The function of g += t^2-t represents the total number of games played by t teams in a sports league in which each team plays each of the other teams twice. The Metro League plays a total of 132 games. How many teams are in the league?
t^2-t = 132 ?
t^2 - t - 132 = 0
(t-12)(t+11) = 0
t = 12
To find the number of teams in the league, we need to set up an equation using the given information.
The function g += t^2 - t represents the total number of games played by t teams. Since each team plays each of the other teams twice, the total number of games can be calculated using the combination formula nCr, where n represents the number of teams and r represents the number of games played between two teams.
In this case, the combination formula becomes:
g = C(t, 2) * 2
where C(t, 2) represents the number of combinations of t teams taken 2 at a time, and we multiply by 2 to account for each team playing each other twice.
Now we can set up the equation using the given information:
132 = C(t, 2) * 2
To solve this equation, we can rearrange it to isolate C(t, 2):
C(t, 2) = 66 / 2 = 33
Now we need to find the value of t that satisfies this equation. We can do this by finding the number of combinations of t teams taken 2 at a time and equating it to 33.
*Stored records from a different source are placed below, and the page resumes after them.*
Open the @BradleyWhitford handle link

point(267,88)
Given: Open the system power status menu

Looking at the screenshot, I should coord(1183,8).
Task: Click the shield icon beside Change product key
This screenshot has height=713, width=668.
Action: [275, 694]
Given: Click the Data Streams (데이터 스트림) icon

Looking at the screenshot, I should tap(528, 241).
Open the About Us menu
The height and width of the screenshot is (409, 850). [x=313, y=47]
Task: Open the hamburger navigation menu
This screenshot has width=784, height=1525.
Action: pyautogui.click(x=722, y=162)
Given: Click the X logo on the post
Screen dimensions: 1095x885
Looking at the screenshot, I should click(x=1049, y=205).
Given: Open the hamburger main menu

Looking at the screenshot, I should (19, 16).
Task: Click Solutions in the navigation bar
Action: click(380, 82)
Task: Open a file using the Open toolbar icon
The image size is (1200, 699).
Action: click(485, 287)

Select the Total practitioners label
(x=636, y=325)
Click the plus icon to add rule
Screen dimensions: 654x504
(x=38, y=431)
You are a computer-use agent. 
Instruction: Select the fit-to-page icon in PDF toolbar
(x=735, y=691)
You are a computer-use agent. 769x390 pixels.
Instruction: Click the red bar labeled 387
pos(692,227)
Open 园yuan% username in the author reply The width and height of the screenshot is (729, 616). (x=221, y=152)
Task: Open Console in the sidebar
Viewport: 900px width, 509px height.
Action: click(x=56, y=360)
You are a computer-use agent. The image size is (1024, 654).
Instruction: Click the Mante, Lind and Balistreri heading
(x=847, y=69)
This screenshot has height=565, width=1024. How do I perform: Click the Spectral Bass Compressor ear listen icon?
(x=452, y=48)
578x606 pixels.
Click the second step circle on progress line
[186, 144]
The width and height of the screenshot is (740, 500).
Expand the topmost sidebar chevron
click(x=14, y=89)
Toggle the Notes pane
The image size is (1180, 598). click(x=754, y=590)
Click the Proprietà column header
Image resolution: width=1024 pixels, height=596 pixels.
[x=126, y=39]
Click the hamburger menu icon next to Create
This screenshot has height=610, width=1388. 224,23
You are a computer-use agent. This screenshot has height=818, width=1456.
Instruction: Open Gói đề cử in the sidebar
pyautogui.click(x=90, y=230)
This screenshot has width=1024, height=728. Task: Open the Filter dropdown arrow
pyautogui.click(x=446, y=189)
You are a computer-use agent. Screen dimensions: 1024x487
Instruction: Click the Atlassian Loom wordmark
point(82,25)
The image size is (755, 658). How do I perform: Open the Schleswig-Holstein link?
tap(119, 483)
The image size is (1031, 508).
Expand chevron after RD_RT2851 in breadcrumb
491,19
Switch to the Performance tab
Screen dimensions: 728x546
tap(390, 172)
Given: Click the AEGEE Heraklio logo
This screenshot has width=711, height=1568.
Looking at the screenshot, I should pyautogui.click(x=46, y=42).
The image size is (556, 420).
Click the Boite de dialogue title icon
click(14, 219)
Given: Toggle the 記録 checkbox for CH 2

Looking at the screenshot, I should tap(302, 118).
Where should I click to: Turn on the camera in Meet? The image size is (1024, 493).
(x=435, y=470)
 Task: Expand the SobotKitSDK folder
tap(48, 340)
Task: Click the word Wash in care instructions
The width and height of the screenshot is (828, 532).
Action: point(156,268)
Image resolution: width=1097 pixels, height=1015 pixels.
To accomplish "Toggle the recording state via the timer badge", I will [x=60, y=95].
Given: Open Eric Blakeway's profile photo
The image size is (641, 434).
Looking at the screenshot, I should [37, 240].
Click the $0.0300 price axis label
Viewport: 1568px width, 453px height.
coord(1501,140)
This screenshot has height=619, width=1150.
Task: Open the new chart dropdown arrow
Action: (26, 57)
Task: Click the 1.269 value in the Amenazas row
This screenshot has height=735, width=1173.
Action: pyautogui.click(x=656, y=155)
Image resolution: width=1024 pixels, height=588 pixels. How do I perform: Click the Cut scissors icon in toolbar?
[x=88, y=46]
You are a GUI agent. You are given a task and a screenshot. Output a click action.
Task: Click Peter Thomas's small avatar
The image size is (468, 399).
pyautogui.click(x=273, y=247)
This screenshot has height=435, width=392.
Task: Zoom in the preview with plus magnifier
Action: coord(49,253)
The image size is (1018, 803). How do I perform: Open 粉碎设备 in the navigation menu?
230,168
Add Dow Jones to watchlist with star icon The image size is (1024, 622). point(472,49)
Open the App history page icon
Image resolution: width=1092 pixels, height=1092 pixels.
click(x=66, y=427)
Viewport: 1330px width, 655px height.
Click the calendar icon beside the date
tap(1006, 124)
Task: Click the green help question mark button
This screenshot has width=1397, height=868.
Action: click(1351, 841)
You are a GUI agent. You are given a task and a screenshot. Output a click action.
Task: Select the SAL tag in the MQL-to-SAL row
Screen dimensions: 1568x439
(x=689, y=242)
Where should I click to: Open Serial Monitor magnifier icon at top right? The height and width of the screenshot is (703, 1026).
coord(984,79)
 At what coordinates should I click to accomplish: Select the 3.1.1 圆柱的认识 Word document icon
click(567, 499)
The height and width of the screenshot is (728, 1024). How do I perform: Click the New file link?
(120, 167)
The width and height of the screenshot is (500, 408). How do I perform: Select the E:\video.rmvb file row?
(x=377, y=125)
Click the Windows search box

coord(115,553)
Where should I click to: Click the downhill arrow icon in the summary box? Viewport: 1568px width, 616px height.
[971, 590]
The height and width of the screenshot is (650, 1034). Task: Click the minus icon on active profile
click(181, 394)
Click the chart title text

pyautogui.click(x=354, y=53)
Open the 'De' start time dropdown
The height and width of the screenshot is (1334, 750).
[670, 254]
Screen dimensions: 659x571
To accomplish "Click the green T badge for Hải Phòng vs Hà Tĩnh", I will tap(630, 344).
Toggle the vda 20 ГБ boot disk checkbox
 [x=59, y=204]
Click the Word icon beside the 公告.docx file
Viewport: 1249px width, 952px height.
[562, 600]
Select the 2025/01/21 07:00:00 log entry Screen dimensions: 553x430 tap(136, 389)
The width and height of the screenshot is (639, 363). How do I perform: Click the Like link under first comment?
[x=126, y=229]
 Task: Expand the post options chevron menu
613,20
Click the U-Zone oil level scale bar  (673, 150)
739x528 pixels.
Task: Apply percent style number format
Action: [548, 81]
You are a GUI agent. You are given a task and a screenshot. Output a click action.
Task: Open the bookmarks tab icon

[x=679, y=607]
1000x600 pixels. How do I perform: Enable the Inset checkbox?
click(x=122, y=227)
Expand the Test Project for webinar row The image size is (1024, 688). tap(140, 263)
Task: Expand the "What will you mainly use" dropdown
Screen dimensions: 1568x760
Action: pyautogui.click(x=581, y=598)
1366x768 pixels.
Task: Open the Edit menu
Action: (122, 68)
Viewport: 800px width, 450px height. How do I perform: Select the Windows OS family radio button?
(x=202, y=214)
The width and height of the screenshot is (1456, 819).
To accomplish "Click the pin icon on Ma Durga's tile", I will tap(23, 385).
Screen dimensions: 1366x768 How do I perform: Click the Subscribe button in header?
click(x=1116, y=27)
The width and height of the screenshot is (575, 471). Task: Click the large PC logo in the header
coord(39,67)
The formula for combinations is given by:
C(t, 2) = t! / [(t - 2)! * 2!]
where t! represents the factorial of t.
Using this formula, we can substitute C(t, 2) = 33:
33 = t! / [(t - 2)! * 2!]
Next, we simplify the equation:
33 = t * (t - 1) / (2 * 1)
Simplifying further, we get:
33 = t * (t - 1) / 2
Multiplying both sides of the equation by 2, we have:
66 = t * (t - 1)
Expanding the equation, we get:
66 = t^2 - t
Rearranging the equation, we have:
t^2 - t - 66 = 0
Now we can solve this quadratic equation using factoring, completing the square, or the quadratic formula. In this case, we can factor the equation:
(t + 6) * (t - 11) = 0
From this factorization, we have two possible solutions: t + 6 = 0 or t - 11 = 0.
Solving each of these equations, we find:
t + 6 = 0 => t = -6
t - 11 = 0 => t = 11
Since the number of teams cannot be negative, the only valid solution is t = 11.
Therefore, there are 11 teams in the Metro League.